Belge alıntısı:
----
Doktoramın İlk 6 Ayı Nasıl Geçti? Yoğun, Yorgun Ama Mutlu.

Alperen Keleş
5 min readMar 8, 2022

Bu yazı, aslında Amerika’ya doktoraya geliş sürecimi zaman içerisinde neredeyse anlık olarak ele aldığım bir güncenin 4. yazısı. Geriye dönüp baktığımda geçirdiğim zamanları daha iyi değerlendirebilmek, kendi geleceğime bir miras bırakabilmek; aynı zamanda sürecin kendisini belgeleyerek doktoraya gelecek olanlara beklentilerini daha iyi oturtma şansı vermek istiyorum. Yazıya girmeden önce, bir önceki yazının linkini aşağıya bırakayım, merak edenler okusunlar.
----
Gösterilen liste:
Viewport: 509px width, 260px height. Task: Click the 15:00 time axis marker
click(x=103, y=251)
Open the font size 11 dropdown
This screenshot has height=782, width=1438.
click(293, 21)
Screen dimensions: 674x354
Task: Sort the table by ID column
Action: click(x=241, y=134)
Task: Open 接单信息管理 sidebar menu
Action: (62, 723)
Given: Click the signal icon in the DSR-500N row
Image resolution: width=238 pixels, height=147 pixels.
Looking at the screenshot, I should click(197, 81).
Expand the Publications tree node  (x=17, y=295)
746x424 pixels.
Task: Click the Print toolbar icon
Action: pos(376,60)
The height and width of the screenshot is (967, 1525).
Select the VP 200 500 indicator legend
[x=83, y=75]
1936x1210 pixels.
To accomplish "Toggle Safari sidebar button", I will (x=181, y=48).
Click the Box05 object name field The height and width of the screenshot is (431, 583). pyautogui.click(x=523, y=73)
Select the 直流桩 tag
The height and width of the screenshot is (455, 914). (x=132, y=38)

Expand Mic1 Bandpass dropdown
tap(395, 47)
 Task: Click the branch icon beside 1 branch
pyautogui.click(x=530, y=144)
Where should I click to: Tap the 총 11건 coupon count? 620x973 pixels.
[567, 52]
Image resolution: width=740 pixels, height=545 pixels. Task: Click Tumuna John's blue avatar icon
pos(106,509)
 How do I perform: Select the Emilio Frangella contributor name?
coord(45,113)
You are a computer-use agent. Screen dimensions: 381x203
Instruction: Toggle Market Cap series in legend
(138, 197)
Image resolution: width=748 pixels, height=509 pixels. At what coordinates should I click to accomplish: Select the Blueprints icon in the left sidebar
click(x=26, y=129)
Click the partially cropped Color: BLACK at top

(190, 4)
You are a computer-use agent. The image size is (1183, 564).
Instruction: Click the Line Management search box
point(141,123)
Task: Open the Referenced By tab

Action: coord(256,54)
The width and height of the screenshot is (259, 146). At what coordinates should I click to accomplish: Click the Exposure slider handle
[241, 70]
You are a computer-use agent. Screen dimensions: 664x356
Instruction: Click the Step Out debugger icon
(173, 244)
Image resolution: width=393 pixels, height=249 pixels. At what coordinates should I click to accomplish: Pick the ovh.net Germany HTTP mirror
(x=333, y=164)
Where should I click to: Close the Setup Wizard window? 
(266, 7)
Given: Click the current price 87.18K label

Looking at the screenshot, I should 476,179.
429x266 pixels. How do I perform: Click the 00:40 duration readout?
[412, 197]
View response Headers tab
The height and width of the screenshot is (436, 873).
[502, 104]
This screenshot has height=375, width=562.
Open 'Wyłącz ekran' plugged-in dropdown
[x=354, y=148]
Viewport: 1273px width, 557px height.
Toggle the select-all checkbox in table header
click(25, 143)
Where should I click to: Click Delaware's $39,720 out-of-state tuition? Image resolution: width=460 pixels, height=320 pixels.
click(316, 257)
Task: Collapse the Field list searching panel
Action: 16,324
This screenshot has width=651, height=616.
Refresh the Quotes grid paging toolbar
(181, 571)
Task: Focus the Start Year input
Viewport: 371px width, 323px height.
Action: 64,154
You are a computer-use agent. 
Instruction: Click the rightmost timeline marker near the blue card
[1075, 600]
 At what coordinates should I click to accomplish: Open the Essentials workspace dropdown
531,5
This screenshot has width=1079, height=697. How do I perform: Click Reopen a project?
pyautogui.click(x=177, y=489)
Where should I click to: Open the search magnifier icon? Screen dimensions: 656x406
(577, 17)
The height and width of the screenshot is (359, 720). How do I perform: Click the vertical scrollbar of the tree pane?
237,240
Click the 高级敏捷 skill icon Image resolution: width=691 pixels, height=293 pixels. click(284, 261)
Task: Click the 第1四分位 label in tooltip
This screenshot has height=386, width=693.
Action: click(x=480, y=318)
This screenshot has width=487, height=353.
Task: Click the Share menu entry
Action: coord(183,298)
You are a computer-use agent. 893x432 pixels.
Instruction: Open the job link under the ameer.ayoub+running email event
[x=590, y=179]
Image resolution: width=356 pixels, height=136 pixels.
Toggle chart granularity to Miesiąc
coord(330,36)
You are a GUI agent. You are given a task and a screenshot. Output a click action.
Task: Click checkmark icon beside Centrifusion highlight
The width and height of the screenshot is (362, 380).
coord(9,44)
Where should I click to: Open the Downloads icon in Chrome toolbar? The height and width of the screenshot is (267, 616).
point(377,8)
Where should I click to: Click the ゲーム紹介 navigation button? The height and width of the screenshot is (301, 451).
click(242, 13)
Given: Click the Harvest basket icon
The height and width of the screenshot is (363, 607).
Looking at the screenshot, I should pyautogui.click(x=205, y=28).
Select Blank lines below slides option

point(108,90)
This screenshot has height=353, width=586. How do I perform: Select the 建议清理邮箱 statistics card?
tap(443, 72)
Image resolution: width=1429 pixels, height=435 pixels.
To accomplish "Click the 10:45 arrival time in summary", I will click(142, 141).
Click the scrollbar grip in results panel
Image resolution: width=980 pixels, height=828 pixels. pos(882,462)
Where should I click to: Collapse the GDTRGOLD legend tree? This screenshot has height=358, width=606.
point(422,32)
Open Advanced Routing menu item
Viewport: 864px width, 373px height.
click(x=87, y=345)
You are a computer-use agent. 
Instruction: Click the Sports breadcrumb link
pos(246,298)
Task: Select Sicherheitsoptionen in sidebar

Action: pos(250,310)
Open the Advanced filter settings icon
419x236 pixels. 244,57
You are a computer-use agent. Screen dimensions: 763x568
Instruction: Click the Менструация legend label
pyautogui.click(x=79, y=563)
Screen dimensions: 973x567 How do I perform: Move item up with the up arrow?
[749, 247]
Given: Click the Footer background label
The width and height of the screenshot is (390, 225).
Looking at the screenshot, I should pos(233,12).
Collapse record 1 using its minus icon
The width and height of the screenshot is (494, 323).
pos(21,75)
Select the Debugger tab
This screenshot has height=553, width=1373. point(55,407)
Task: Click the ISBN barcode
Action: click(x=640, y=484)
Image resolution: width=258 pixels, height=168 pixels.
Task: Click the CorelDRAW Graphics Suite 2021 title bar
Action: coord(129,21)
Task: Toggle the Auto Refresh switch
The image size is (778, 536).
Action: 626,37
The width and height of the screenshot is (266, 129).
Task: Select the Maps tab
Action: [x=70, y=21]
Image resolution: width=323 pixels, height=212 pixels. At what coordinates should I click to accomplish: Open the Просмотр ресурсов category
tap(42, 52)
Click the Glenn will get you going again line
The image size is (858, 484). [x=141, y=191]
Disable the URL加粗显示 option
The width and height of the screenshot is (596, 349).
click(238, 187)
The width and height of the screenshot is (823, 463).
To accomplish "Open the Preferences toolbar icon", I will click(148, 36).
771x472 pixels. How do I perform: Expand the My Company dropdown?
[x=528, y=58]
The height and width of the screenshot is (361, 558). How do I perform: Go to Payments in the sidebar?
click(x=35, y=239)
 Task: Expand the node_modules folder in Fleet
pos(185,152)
----
Amaç: Belge alıntısında "Doktoramın İlk 6" ifadesinden "merak edenler okusunlar." ifadesine kadar her şeyi yeniden yaz ve "Amerika’ya" ifadesini "Kanada’ya" ile değiştir.

Alıştırma yanıtı:
Doktoramın İlk 6 Ayı Nasıl Geçti? Yoğun, Yorgun Ama Mutlu.

Alperen Keleş
5 min readMar 8, 2022

Bu yazı, aslında Kanada’ya doktoraya geliş sürecimi zaman içerisinde neredeyse anlık olarak ele aldığım bir güncenin 4. yazısı. Geriye dönüp baktığımda geçirdiğim zamanları daha iyi değerlendirebilmek, kendi geleceğime bir miras bırakabilmek; aynı zamanda sürecin kendisini belgeleyerek doktoraya gelecek olanlara beklentilerini daha iyi oturtma şansı vermek istiyorum. Yazıya girmeden önce, bir önceki yazının linkini aşağıya bırakayım, merak edenler okusunlar.